Duff Conacher, co-founder of advocacy group Democracy Watch, said the federal integrity commissioner and a broader consciousness around workplace mistreatment have helped root out bad actors, but the government has not followed through on recommendations from a parliamentary committee to protect whistleblowers in the public service.
A House of Commons government operations committee report from 2017 sought to shield federal workers who speak up about wrongdoing, including harassment, through amendments that would prevent employer retaliation and shift the burden of proof from the whistleblower to the government in cases of reprisal.
“You’re going to have a lawyer paid for. You’re going to be rewarded if your claims are found true. If they try to do anything to retaliate against you’ll get compensation for that,” Conacher said of the would-be legislation.
“In other words, you won’t be on your own … and you can do it anonymously.
“Obviously that deters people from harassing people and abusing them in other ways, because you know that person is going to have a place to go that is dedicated to protecting them.”
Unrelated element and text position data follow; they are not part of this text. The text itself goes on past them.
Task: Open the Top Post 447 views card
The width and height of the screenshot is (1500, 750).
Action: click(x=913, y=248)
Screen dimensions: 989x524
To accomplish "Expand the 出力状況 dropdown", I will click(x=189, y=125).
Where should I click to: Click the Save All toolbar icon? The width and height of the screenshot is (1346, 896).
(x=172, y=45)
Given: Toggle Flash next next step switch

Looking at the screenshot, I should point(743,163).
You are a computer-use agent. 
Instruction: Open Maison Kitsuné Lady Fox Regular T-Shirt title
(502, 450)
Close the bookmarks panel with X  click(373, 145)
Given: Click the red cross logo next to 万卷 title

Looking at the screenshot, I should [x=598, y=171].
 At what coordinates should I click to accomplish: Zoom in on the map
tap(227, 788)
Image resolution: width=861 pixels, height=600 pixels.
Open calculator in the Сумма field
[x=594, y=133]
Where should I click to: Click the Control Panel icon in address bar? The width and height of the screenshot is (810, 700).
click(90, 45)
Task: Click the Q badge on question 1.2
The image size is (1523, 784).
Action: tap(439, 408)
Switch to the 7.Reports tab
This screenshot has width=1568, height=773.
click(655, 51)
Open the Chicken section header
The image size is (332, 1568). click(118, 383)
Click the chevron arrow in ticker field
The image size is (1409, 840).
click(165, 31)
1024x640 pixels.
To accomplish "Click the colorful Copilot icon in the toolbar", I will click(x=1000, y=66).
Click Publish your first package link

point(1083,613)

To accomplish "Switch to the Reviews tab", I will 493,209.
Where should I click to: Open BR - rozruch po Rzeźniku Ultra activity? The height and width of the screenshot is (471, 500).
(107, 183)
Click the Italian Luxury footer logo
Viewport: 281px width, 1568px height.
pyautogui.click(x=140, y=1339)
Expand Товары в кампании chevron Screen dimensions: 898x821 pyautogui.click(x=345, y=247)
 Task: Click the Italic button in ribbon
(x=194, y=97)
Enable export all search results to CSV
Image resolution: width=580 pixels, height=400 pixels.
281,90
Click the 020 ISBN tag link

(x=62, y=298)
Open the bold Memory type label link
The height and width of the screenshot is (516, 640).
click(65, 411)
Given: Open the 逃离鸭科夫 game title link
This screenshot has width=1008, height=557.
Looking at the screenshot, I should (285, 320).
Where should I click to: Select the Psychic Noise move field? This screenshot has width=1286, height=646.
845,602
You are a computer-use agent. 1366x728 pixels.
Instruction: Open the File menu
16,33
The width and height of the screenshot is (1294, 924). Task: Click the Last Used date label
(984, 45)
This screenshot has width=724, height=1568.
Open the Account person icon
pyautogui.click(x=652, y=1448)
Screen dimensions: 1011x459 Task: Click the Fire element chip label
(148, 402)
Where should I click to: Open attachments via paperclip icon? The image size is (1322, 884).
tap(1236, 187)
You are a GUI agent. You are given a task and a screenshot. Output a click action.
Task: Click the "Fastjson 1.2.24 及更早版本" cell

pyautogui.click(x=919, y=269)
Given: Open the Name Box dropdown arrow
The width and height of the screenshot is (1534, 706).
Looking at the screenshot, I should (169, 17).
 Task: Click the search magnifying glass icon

Katherine Lippel, Canada research chair in occupational health and safety law at the University of Ottawa, said workplace harassment has ballooned over the past decade, partly as a result rising workloads.
Harassment, rather than relating exclusively to verbal abuse or violence, is “about not having enough time to do what you’re supposed to do, being asked to do contradictory tasks, having no control of the workload, having very, very high demands,” she said.
Nonetheless, a growing recognition among employers of the psychological strain — and bad press — tied to toxic workplaces means new processes could prompt a flurry of complaints.
“It might be very healthy that there’s an increase in complaints. It might just be an indicator that the policies are working,” Lippel said.
New workplace harassment and violence-prevention regulations under the Canada Labour Code came into effect Jan. 1, which include an increased focus on prevention and informal resolution.
The Canada Revenue Agency pointed to its five-year-old Discrimination and Harassment Centre of Expertise, established as a way for employees to report discrimination and harassment.
“Following the introduction of the DHCE, there was increased communication and awareness for employees,” along with a more centralized approach to addressing discrimination and harassment complaints, CRA spokeswoman Sylvie Branch said in an email.
Jane Deeks, a spokeswoman for the minister of fisheries and oceans, said the department is striving “to move towards a harassment-free workplace.”
“Although an increase in numbers may spark concern, they also demonstrate our increased efforts to encourage employees to come forward, to address these issues and complaints, and to find a meaningful resolution,” she said.